Chambers and her husband, Jody, run the food truck and their four kids, aged nine to 16, all help out with the unconventional family business.

She admits she never thought she'd have a food truck — and like most good things in life, it happened serendipitously.

"My husband traded our hot tub and a 50CC dirt bike for a truck to keep the quads in," she said with a laugh. "But the quads didn't fit."

That turned into their first food truck, but after business picked up, the couple expanded and built a bigger truck.

They've now been running the business for five years.

"It can be stressful at times," said Chambers of working with her entire family. "But I get to spend the whole day with my family and who gets to say that? I love it."

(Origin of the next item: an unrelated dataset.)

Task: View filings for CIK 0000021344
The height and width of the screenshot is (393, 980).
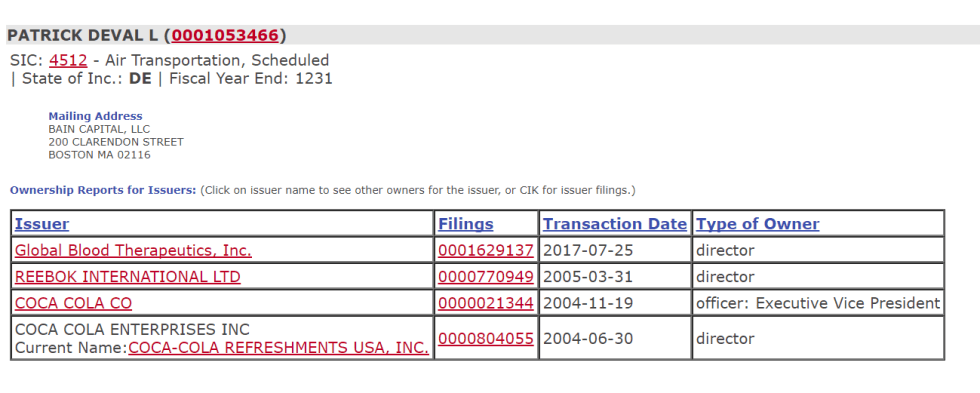Action: [x=486, y=303]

Like Chambers, Farm to Fire's Clinton Barnum fell into it.

"I got fired from a job in Vancouver that I hated," Barnum recalled.

"I was so unhappy there, but it all came together through that."

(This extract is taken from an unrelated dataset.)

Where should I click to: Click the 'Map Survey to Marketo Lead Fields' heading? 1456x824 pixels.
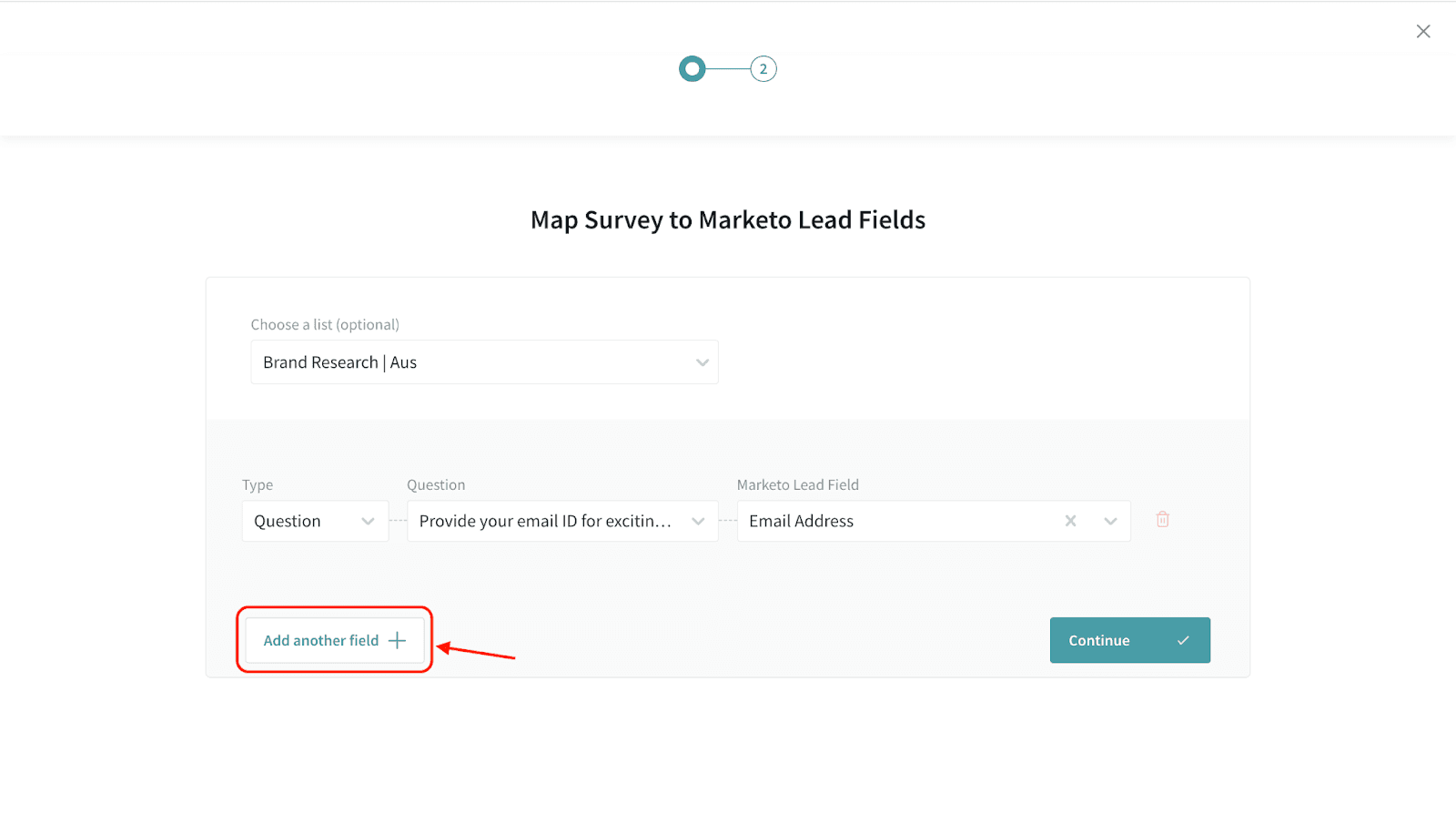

Farm to Fire is a wood fire oven food truck that specializes in thin crust pizza with fresh, local ingredients.

In fact, Barnum is so committed to using local ingredients he even raises his own cows on his family's Nanoose Bay farm, which are then used in his pepperoni.

Barnum is in his third year and said "it keeps getting better."

He said the industry is growing because "it's accessible for someone like me to get into the business."

By that, he means someone with little business experience but "big hopes, dreams and a supportive family."

He said the risk factor and personal investment is much lower.

“Something like 90 per cent of brick and mortar restaurants close within nine months,” he said. “For a food truck, if it doesn’t work out today I can just go somewhere else tomorrow.”

The fifth truck in the current rotation is Belinda Storell’s Bee’s Knees Mini Donuts, a truck dishing up delightful bites of sugar-coated goodness.

She was given a small severance when she was laid off from a personal assistant position, which she invested in a hot dog cart she ran for three years.  One day at an event she saw a mini-donut truck and something sparked. She and her husband decided to switch that winter.

“We didn’t know anything about making mini donuts and I remember sitting in a corner hoping nobody would come to us because we didn’t know what we were doing,” she said. “We were making lists and lists of things to buy and finally one day we were able to make a bag of donuts that wasn’t too bad.”

She laughs at the memory now that she’s successfully been in business 12 years.

While Storell started in Campbell River, she moved to Parksville with the dream of operating at the beach one day.

“My husband said that was a pipe dream,” she said on the first day she was able to set up shop on one of two pads specially designed for the trucks and built by the city.

“This is the Cadillac of spots.”

Aside from the five locally-based food trucks, you’ll occasionally see: West Coast Mobile Kitchen, The Pickled Carrot Catering, Country Kusina, Lime N and Vancouver Island Event Catering.

The trucks are all part of the Van Isle Food Truck Association, founded by enthusiast Mark Chandler. In partnership with the Parksville and District Chamber of Commerce, the association made this food truck project possible working with the City of Parksville.